Nice review, interesting to see how the Phenom II is doing.
AMD doesn't have to improve, Intel is getting worse for them. ( in my opinion )
i keep seeing you reviewers bragging about core i7/i5 socket 1156 CPU's Turbo Mode giving it a major advantage or making it better than i7/X58 but how many people are actually going to run them at stock speeds? Once their overclocked Turbo Mode means nothing really, especially 1 and 2 core Turbo Mode. Also getting those 1 and 2 core multipliers is not easy, they dont always activate when games/apps are single/dual threaded because the other cores are still active and any background tasks or other executions will use the other free cores meaning that to consistently have the 1 and 2 core Turbo Mode multis you would actually have to disable the other 2 cores in the BIOS, which no one does even on the i7.
Did Intel throw all you guys a few sheckels to promote Lynnfield with this turbo Mode mantra?
^^ Oh for *GODS SAKE* would you effing fanboi muppets STFU? What is this 'thing' nowadays that when a group doesn't like news they just generate their own, join a group of likeminded muppets, make your delusion expand by shouting constantly at everyone then sit back condemning the purveyors of the truth as liars? I bet Obama's going to kill your grandparents with a deathpanel eh?
Let me answer your question with another question; what effing proportion of people overclock? One in twenty, if that? I'm certainly going to clock my 860 to 4.0-4.2, but what about everyone else, and how do overclocked Nehalem architectures compare to overclocked Phenom II's? they lose. Period. I've benched them myself you utter muppet. Right now AMD are using a moderate revision of the Athlon 64 architecture, if Bulldozer comes out swinging and wins, I'll be happy, until then, deal with it.
And stop mindlessly attacking journalists who don't conform to your fanboy view of the world. L2compute FFS.
whos the fanboy? sounds like the reviewer is and i am not sure what your problem is but i may seek counselling as your outrage and outburst over something thats pretty unimportant in the grand scheme of things is a little alarming.
Why would Obama kill my grandparents?
and if you dont overclock your i7 your basically giving up a free easy OC boost, atleast on the i7/X58, i have read that socket 1156 CPU's have a little trouble overclocking on stock voltage due to the PCI-E contoller and its voltage being tied in to other parts of the CPU.
I really dont get the core i5 platform. The processors are way too expensive and its a mainsream platform. Well, i think it pretty much fails as the price tag is high end.

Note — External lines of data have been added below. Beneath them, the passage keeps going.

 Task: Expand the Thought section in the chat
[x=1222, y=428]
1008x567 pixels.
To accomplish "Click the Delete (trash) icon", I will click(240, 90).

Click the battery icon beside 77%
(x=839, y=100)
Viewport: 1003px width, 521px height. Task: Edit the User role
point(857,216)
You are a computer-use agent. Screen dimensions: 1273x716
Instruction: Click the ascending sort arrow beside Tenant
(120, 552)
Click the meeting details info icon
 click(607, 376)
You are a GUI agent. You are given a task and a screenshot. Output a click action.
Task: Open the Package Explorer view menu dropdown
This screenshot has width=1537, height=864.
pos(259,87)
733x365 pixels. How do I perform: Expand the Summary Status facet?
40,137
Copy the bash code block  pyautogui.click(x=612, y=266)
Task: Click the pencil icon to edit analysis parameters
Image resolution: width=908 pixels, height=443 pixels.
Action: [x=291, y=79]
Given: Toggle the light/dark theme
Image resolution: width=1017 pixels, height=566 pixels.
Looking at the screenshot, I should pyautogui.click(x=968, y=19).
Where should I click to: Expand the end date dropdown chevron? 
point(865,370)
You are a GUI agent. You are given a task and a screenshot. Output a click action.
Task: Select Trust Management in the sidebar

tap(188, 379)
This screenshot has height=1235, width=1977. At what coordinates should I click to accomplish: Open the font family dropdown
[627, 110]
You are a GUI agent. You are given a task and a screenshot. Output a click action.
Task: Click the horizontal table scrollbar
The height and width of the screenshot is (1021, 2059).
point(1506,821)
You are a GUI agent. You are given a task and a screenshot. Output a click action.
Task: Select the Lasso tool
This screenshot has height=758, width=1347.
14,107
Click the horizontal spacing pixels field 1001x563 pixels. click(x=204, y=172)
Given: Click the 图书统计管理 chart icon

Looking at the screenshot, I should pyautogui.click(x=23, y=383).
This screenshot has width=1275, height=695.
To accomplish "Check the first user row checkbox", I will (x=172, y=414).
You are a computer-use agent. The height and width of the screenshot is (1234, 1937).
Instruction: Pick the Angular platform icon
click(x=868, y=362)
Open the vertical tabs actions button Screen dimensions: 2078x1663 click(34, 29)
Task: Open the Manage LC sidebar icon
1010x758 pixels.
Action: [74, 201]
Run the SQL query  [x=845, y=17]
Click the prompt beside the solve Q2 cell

whos the fanboy? sounds like the reviewer is and i am not sure what your problem is but i may seek counselling as your outrage and outburst over something thats pretty unimportant in the grand scheme of things is a little alarming.Why would Obama kill my grandparents?
You are the fanboy, not the reviewer. This is because the reviewer is telling it like it is, and you are being a complete idiot to try and discredit a perfectly sane point they made - all because you don't like the truth. That kind of thinking is destructive. Seek counselling for that and maybe your comments will have some value.
re Obama, L2readinternationalnews
Dont believe the hype, do, do, do, dont believe the hype.
This is the issue; it's not hype.
It's like Toyota bringing out a car with, oh, I dunno a battery that recharges when one brakes and your saying "uhhh don't believe the hype - the batter only works when you brake, what if you never brake???" The only conclusion I can come to is that you and your brethren are 'beyond extreme' AMD fanboys, or that this is some kind of pathetic attempt at 'buzz marketing' by AMD.
I'll leave it to everyone with two brain cells to rub together to work out which option is more likely and less pathetic.